Monday, August 31, 2015

The Bees by Laline Paull, 338 pages

This is one of those books that I am not sure I actually liked, but it was interesting and made me think so I am glad I didn't put it aside.

Flora 717 is born a sanitation bee.  A priestess bee sees that Flora is different from her kin and moves her to the position of nursery bee because Flora is large, can speak (which sanitation bees normally can't) and she can make the flow needed to feed the baby bees.  From there she moves to forager and fierce defender of the hive, when needed. 
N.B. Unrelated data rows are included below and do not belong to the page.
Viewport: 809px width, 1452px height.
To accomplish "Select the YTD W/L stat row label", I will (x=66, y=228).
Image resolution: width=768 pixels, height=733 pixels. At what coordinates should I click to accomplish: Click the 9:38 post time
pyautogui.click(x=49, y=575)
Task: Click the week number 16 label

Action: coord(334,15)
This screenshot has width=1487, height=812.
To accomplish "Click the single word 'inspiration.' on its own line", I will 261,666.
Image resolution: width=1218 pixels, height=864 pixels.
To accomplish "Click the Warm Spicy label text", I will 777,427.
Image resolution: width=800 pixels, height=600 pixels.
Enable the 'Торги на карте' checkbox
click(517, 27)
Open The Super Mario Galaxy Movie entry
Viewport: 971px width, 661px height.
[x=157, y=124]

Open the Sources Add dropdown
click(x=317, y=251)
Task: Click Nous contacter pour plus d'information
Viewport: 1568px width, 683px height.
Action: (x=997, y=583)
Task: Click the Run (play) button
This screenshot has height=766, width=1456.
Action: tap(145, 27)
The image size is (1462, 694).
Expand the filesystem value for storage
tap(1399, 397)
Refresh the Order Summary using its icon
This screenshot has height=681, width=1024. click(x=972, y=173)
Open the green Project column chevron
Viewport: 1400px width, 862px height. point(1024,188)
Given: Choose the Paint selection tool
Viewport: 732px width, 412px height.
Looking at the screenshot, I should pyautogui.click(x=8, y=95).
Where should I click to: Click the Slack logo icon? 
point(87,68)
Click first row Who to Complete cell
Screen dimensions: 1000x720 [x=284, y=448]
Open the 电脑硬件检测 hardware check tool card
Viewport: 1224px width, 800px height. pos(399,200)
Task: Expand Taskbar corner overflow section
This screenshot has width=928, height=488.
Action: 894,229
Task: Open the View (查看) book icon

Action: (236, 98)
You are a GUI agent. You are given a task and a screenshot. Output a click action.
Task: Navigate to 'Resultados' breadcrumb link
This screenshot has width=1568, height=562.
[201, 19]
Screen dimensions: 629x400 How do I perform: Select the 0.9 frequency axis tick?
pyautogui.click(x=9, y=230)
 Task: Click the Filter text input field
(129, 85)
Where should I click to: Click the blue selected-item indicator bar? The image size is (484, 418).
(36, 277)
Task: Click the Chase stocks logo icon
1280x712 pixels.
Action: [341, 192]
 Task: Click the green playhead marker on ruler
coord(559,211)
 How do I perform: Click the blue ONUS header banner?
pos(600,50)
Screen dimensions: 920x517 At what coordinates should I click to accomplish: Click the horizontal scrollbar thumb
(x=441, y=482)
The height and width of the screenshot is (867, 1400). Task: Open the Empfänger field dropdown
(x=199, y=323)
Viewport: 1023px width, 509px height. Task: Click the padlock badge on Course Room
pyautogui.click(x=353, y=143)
Life in a beehive is a brutal caste system and worker bees such as Flora live - and die - to "Accept, Obey and Serve."  The story follows the life of the beehive for about a year.  It is a tumultuous year with rains, hunger, sickness and the Visitation.  These bees did not appreciate sharing their honey. I gotta say, I'm gonna feel a bit guilty the next time I put honey in my tea. 


Tuesday, August 25, 2015

The Forbidden Library by Django Wexler 384 pages

This book had everything I usually look for in a good fantasy.  Smart characters, interesting twists on magic, and forgive me, but it's all about a library?  Well, sign me up!  I wish it had delivered to its potential.  It had some really interesting and creative stuff going on. The story revolves around a girl whose father dies mere nights after she overhears what appears to be a fairy threatening him.  She is sent off to live with an uncle she never knew she had and finds herself in a houseful of mystery and magic. The coolest touch to the story was that magicians are called Readers and books actually are their source of power.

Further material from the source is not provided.